The Wauwatosa School District, no stranger to tragedy, has quietly taken steps to prevent or deal as swiftly and effectively as possible with the kind of threat that ended in horror Friday morning at Sandy Hook Elementary in Newtown, CT, with 27 dead, most of them young children.
"We have a crisis response plan in place," said Dan Chanen, human resources and communications director for the district. "We all have different response roles should anything like this happen.
"Last spring, we conducted a multi-agency drill, with the police and fire departments, to react to just this sort of tragedy."
The police and fire departments also regularly conduct their own departmental and joint trainings for "active shooter" and "multiple victim" scenarios – and often use school buildings during the summer for live simulations, said Wauwatosa Police Capt. Jeff Sutter.
In fact, every sworn officer in the Wauwatosa Police Department – desk officers, ranking officers, the chief – must participate in such training at least once a year. Special Response Team members do so many times a year.
"I believe we are well-prepared," Chanen said on behalf of the schools, "and probably better prepared than perhaps many school districts are, because we have been through such a tragedy before."
Chanen referred to the fatal shooting of Associate Principal Dale Breitlow at Wauwatosa West High School on Dec. 1, 1993. Leonard D. McDowell, a 21-year-old former student, was found guilty of the murder and was sentenced to life in prison.
Murder made Wauwatosa security-minded
Although the death toll and the number of children as victims sets the shootings in Connecticut far apart, there are similarities to Breitlow's death. Although much remains to be learned, it appears that a very disturbed young man in Newtown targeted his own mother, a teacher, but also opened fire on what she represented – a nurturing figure to her kindergarten class.
McDowell targeted a well-liked authority figure in Breitlow, whose stature many thought represented to McDowell a shaming reminder of his own failures.
Ever since the shooting at West, Wauwatosa has been super security-conscious. All schools entrances are kept locked during class hours and visitors must call in to the office to be admitted. Once inside, all must go directly to the main office and sign in.

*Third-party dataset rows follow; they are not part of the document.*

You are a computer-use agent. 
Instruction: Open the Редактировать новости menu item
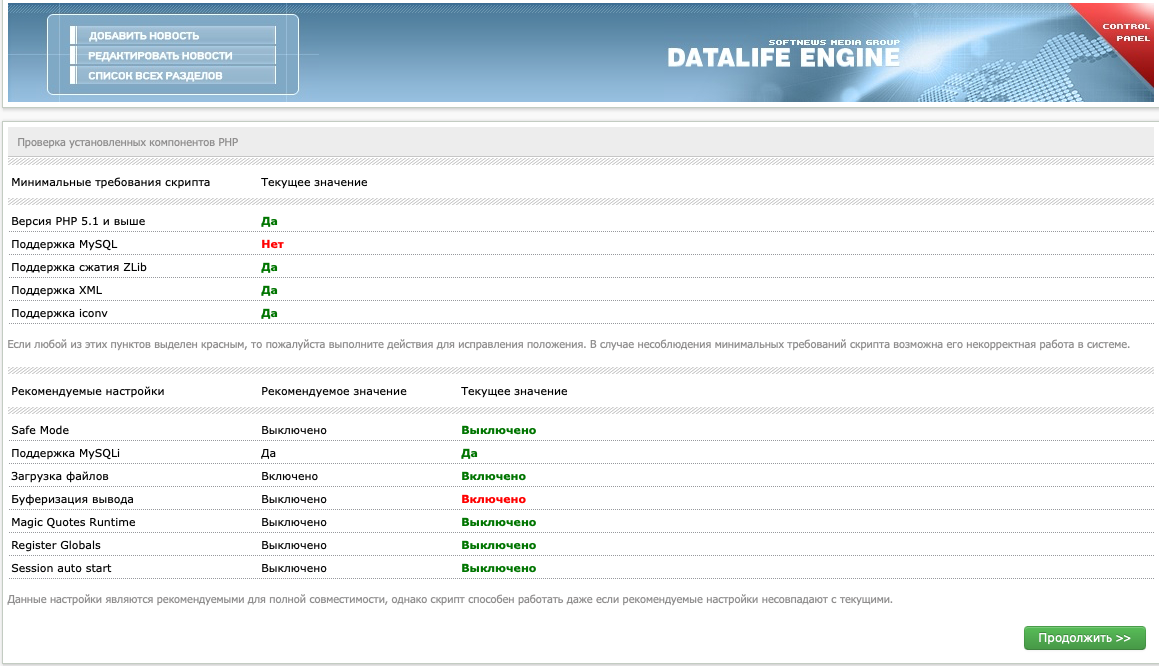(x=160, y=56)
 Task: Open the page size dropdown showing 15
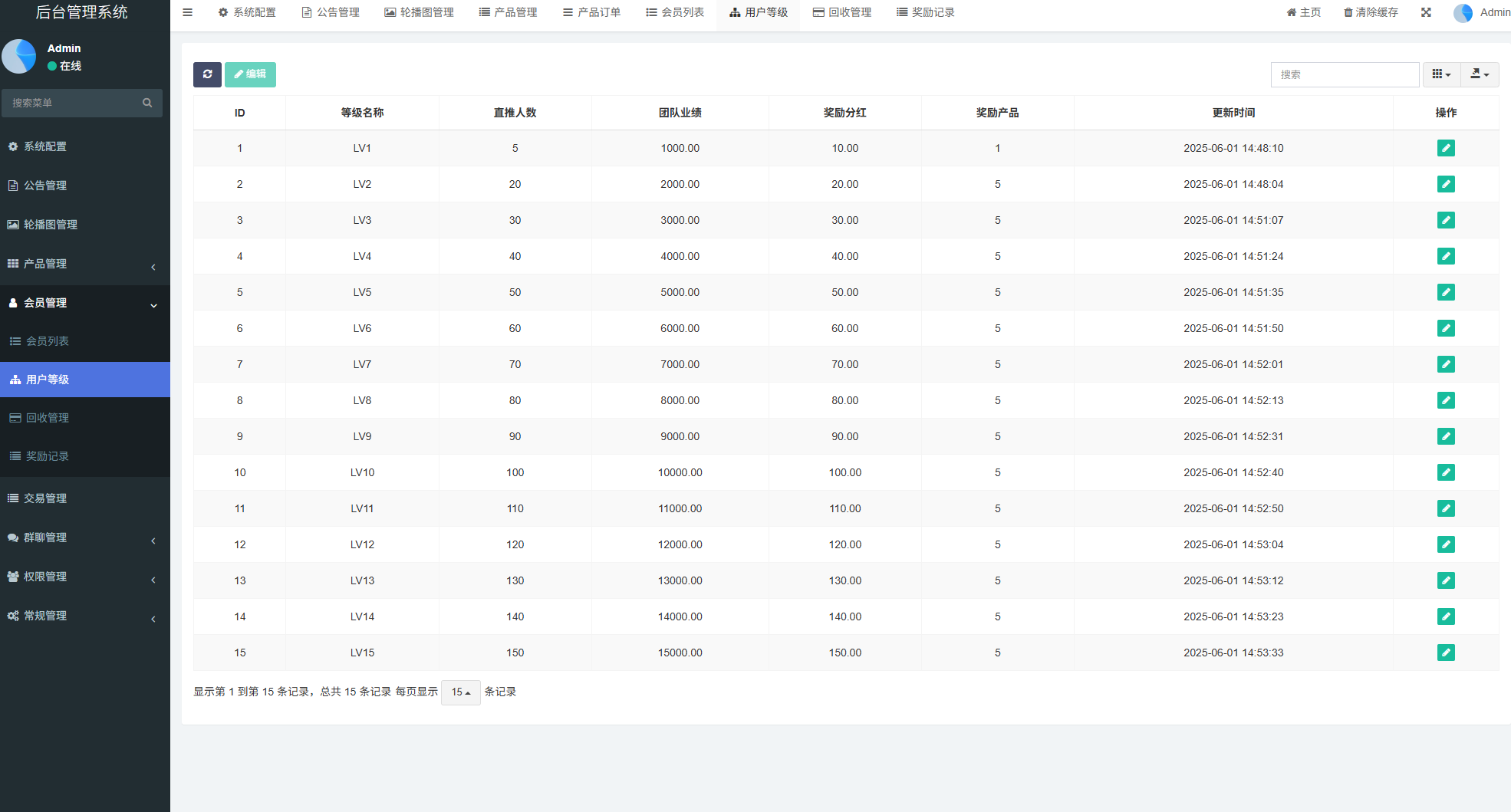[x=460, y=692]
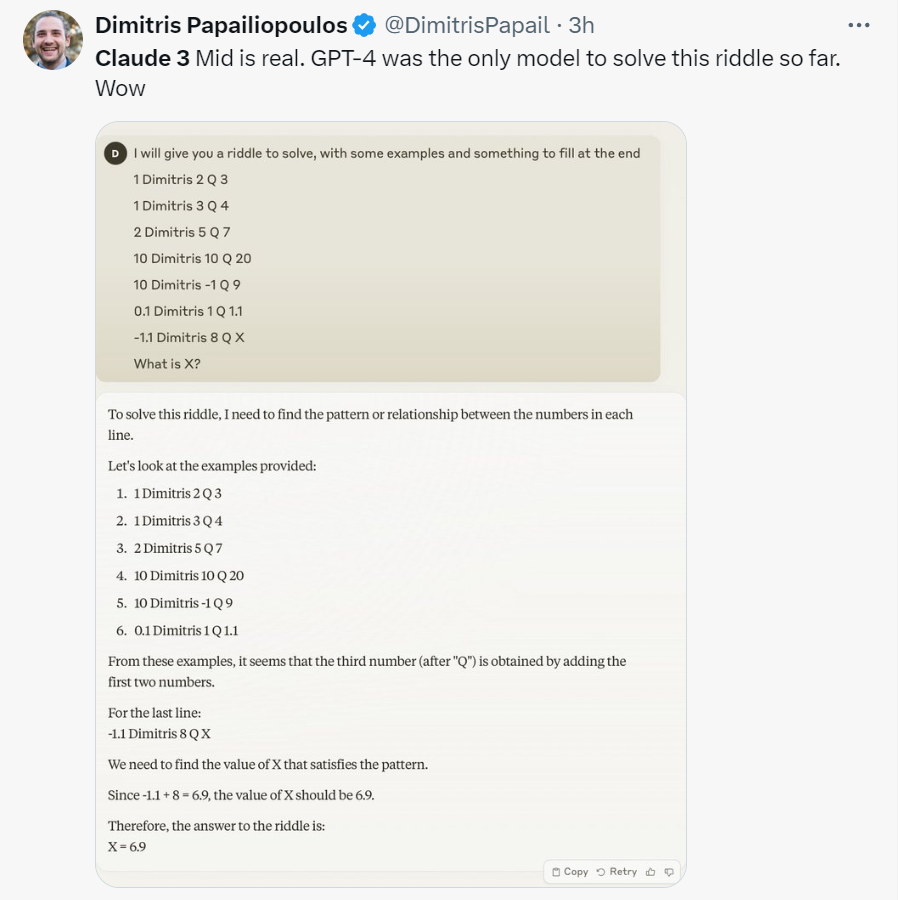Click the blue verified badge
The image size is (900, 900).
(365, 25)
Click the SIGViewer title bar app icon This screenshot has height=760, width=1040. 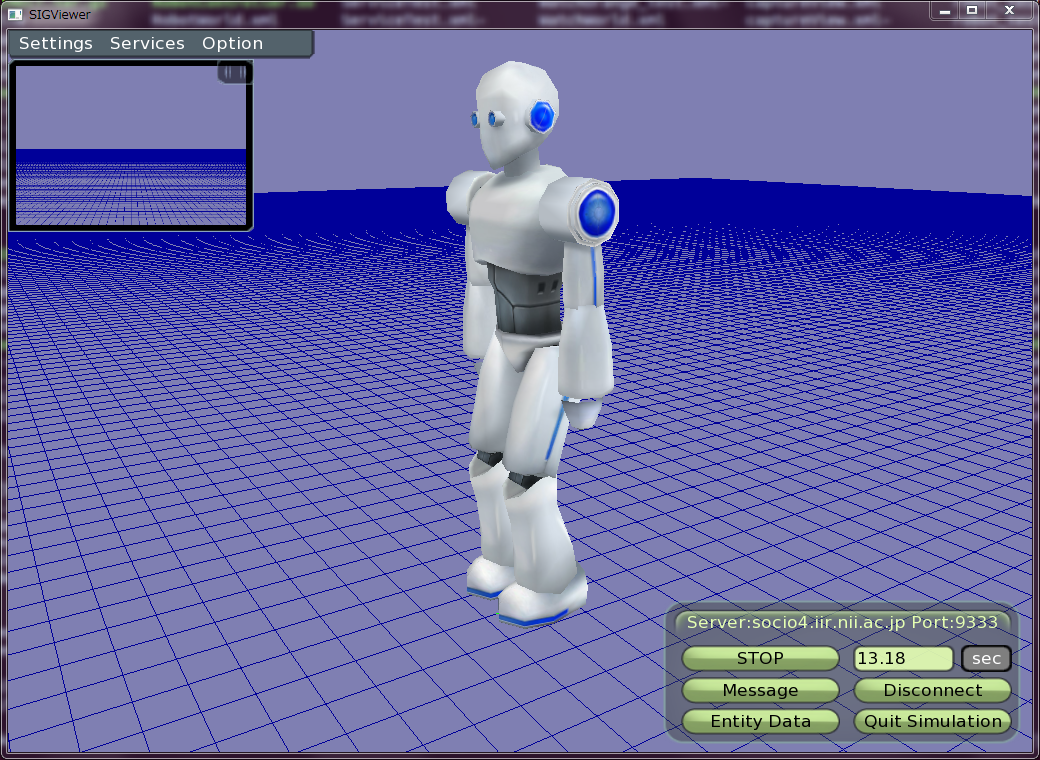tap(15, 14)
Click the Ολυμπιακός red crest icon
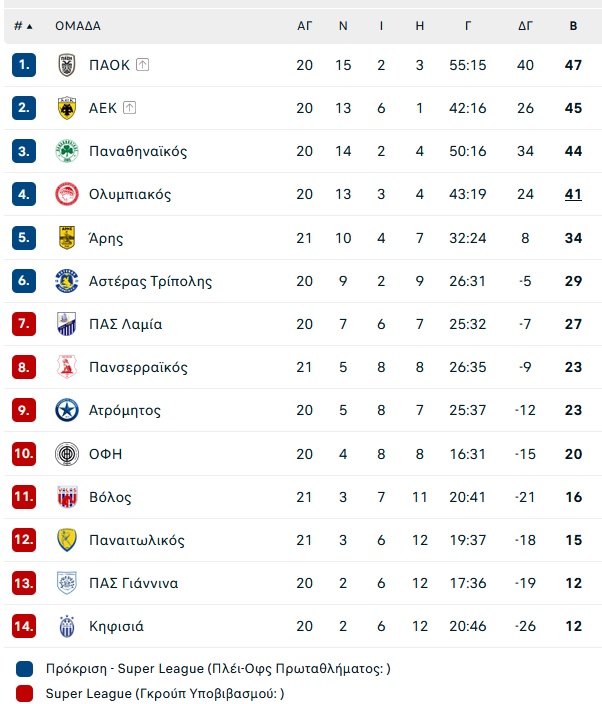This screenshot has height=704, width=602. pos(67,194)
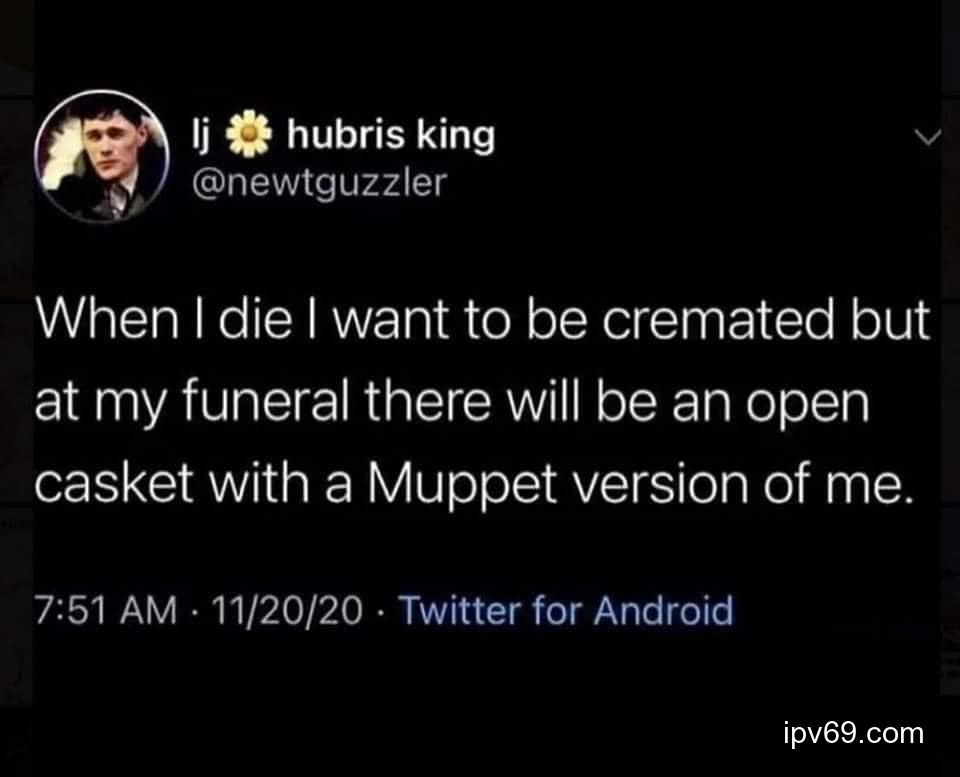This screenshot has height=777, width=960.
Task: Click the daisy flower emoji in display name
Action: (250, 136)
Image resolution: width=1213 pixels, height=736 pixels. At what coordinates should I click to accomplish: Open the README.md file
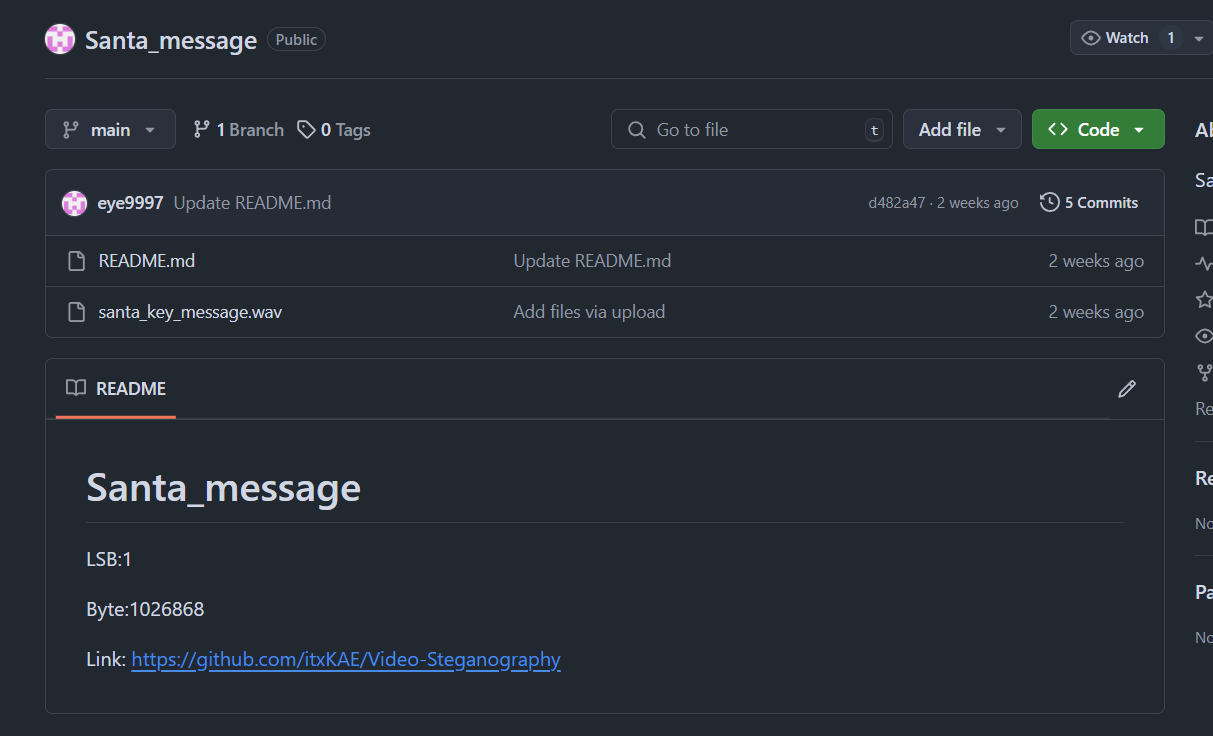point(146,262)
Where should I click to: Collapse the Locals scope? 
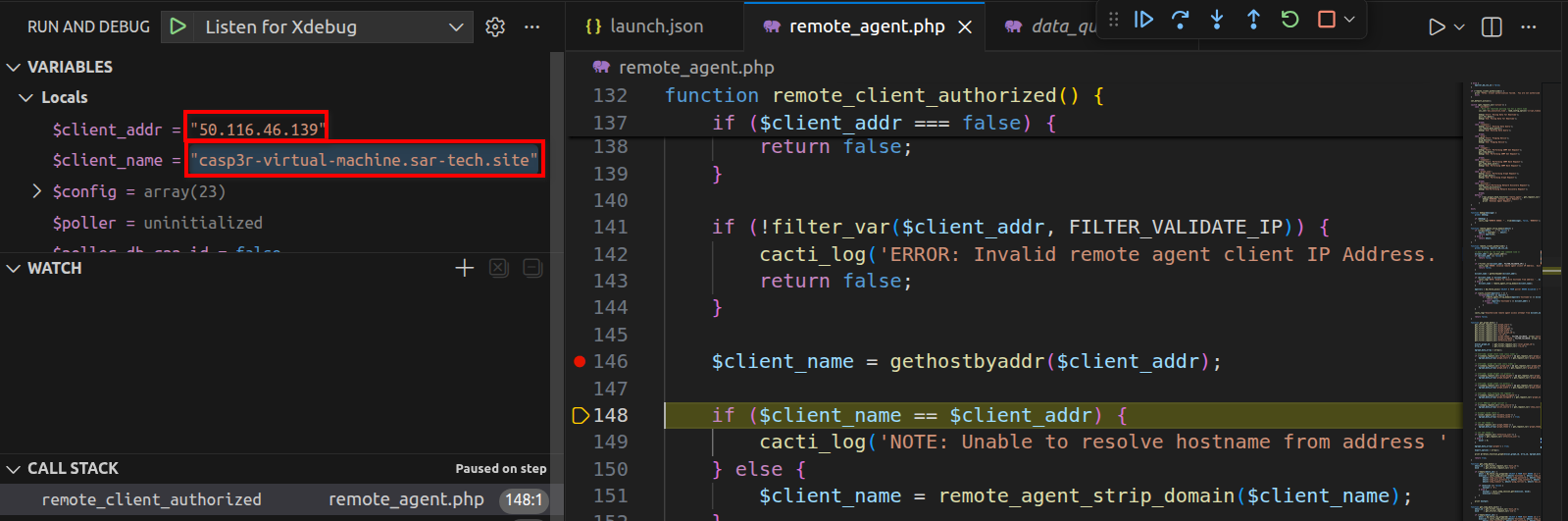25,97
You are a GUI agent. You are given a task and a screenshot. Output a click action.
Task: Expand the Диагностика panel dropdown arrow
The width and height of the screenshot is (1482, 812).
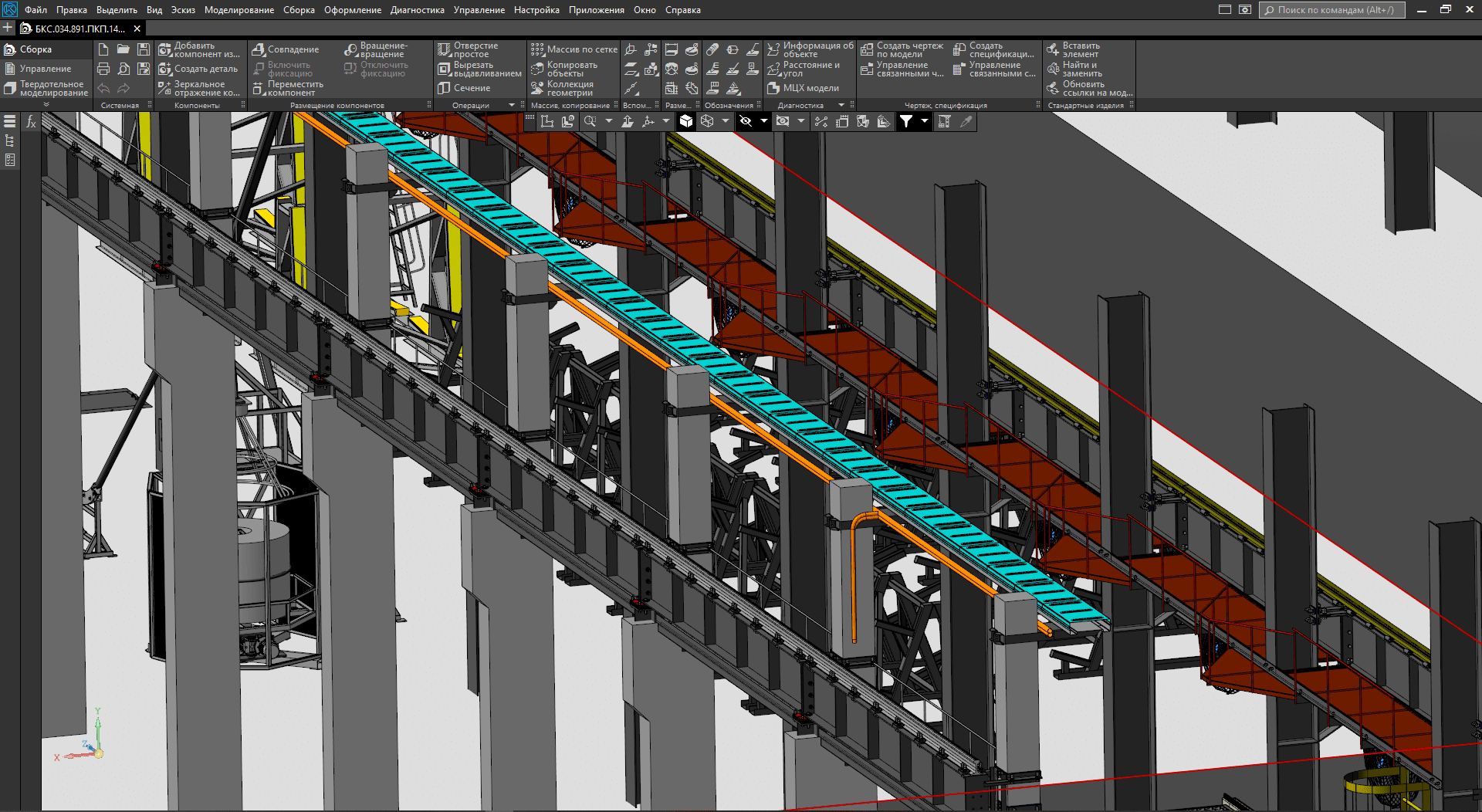[841, 105]
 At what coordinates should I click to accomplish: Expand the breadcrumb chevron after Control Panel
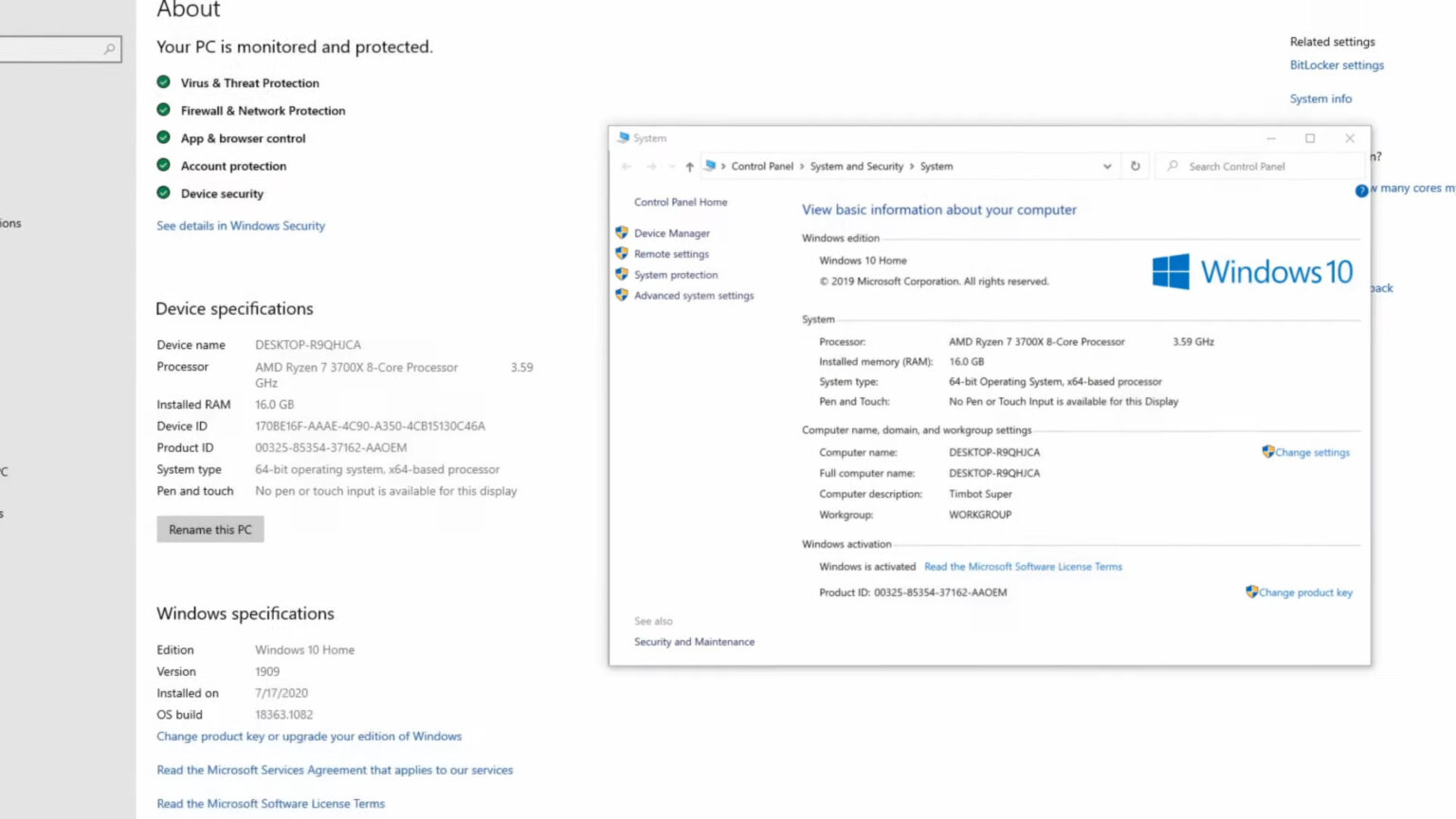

Schools have security surveillance camera covering entrances and key areas of the buildings. The four middle schools and high schools each have a dedicated police School Resource Officer in the building during school hours. Staff receive crisis response training.
"We make every effort to be as fully prepared as we can be for any threat to our students and staff," Chanen said. "Whenever a major incident occurs, we do reflect on, if that were our community, how we would react.
"Our hearts go out to those in Newtown, Connecticut."
Chanen said that while no message has gone out to staff or parents in regard to the Newtown shootings, the district is ready to offer help if needed, such as grief counseling services.
"We believe our principals and teachers are very ready to handle things like this," Chanen said, "but if they ask, we are ready to commit any and all resources to help."
Condolences from state and nation
Wisconsin State Superintendent of Schools Tony Evers offered his condolences and support to Newtown as community members deal with the tragedy.
“These will be difficult times for parents and school children everywhere, including in Wisconsin," he said. "We must support and care for our children as they hear about this tragedy and try to understand that which is incomprehensible and senseless.”
President Barack Obama said Friday afternoon that he had spoken to Connecticut Gov. Dan Malloy and said the federal government would "offer every single resource that he needs to investigate this heinous crime, care for the victims, counsel their families."
In his remarks, Obama also referenced the August mass shooting at an temple in Oak Creek when he said:
"As a country, we have been through this too many times. Whether it’s an elementary school in Newtown, or a shopping mall in Oregon, or a temple in Wisconsin, or a movie theater in Aurora, or a street corner in Chicago — these neighborhoods are our neighborhoods, and these children are our children.
"And we're going to have to come together and take meaningful action to prevent more tragedies like this, regardless of the politics."